### TEXT
* * * * * * *

34. Monarch the Big Bear: Hearst’s Spectacle
Down from the mountains, at the next opportunity Kelly sent a notice via telegram to Hearst: he had the grizzly and needed money to pay the vaqueros. Hearst was only too happy to rehire the journalist for an exclusive expose on capturing the animal—of course he couldn’t let the newspaper competition get his grizzly!—and pay all the related expenses. At this point, the grizzly was completely exhausted: the chained, caged animal put up little fight as preparations were made to transport him first by wagon, then rail, to San Francisco.
For Hearst, it was the perfect wager to lose: not only could he make a sensation of the bear’s story for the newspaper—an entire series of articles!—but now he had a mascot for his newspaper. In this spirit, and even though he puffed loudly of magnanimity and conservation of California’s nearly extinct official mammal in the Editor’s Note, William Randolph Hearst named his new acquisition after the newspaper’s own sales slogan, “Monarch of the Dailies.” In the series of articles, heralding first the arrival and then the exhibition of the native animal, there were many descriptions of the grizzly as “Monarch of the Forest” and, not unironically, “His Bearship.” In the Record, this was a running epithet in California for grizzlies, about the animal’s stubbornness in general and his refusal to accept man’s superior gunpowder in particular, which had led to much of its kind’s destruction during the early years: the grizzlies would stand and fight rather than run for safety. It also demonstrated America’s contradiction of mocking royalty yet admiring it. According to Kelly, the centerpiece tabloid-style story of the capture itself, even though running with his byline, was just a “Hearst yarn,” full of misleading statements, embellishments, and outright fabrications. Evidently, Citizen Kane started his career just as he finished it, expanding his father George Hearst’s vast silver mining wealth—the Examiner was lost in a poker bet with the original publisher, E.A. de Young—into a media and real estate empire by merchandizing loosely factual celebrity gossip, political scandals, international rivalries, and domestic antagonisms. “Truth” was what solid newspapers or magazines—told readers a story they already wanted to hear—not what actually happened.
And never to miss a business opportunity, Hearst paired the grizzly bear’s arrival in San Francisco not just with the Examiner-sponsored hoopla and coverage but with a paid ticket showing at Woodward’s Gardens, a popular entertainment location reminiscent of a circus—an elderly miner, somehow not dead or returned home, might’ve even drawn a comparison to Grizzly Adams’s famed menagerie from the wild old days. “Monarch,” meanwhile, was far from cooperative toward his new home. Kelly described those early days after the bear arrived at the Gardens and was moved to an iron cage for display: it would “fight anything” and “permit no man to handle him while he can move a muscle.” Over time, though, Monarch somewhat accepted his position, but only because it had been shown to him by “chains and imprisonment.” However, Kelly added, the grizzly “preserved an attitude of armed neutrality,” and though he would take bits of sugar from Kelly’s fingers, he “would tolerate no petting.”

* * * * * * *

### INFORMATION PROVIDED
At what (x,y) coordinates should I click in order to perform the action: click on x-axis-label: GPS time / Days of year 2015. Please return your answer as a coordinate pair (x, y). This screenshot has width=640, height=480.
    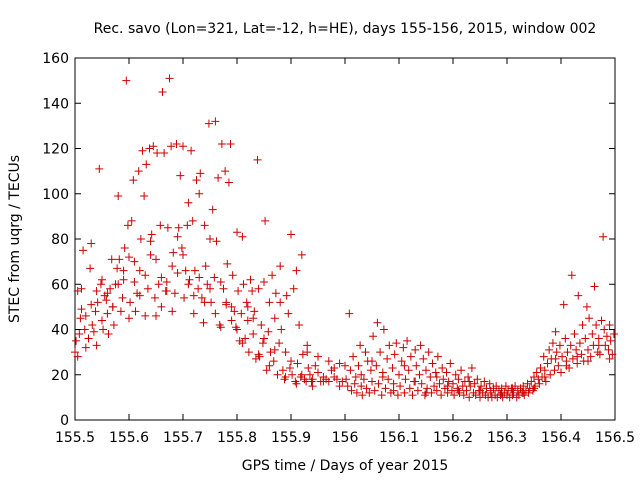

* * * * * * *

### PROBLEM 1
According to the text about Monarch the bear, what kinds of content did Hearst merchandise in building his media and real estate empire? List them all.
### PROBLEM 2
In the text about Monarch the bear, at what venue did Hearst arrange a paid ticket showing of the grizzly?
### PROBLEM 3
Reproduce word for word the passage of the Monarch text starting with "34. Monarch the" and going on through "to San Francisco.".
The listing is separate material and is not part of the text about Monarch the bear.

### RESPONSE AREA 1
- Loosely factual celebrity gossip
- Political scandals
- International rivalries
- Domestic antagonisms

### RESPONSE AREA 2
Woodward's Gardens

### RESPONSE AREA 3
34. Monarch the Big Bear: Hearst’s Spectacle
Down from the mountains, at the next opportunity Kelly sent a notice via telegram to Hearst: he had the grizzly and needed money to pay the vaqueros. Hearst was only too happy to rehire the journalist for an exclusive expose on capturing the animal—of course he couldn’t let the newspaper competition get his grizzly!—and pay all the related expenses. At this point, the grizzly was completely exhausted: the chained, caged animal put up little fight as preparations were made to transport him first by wagon, then rail, to San Francisco.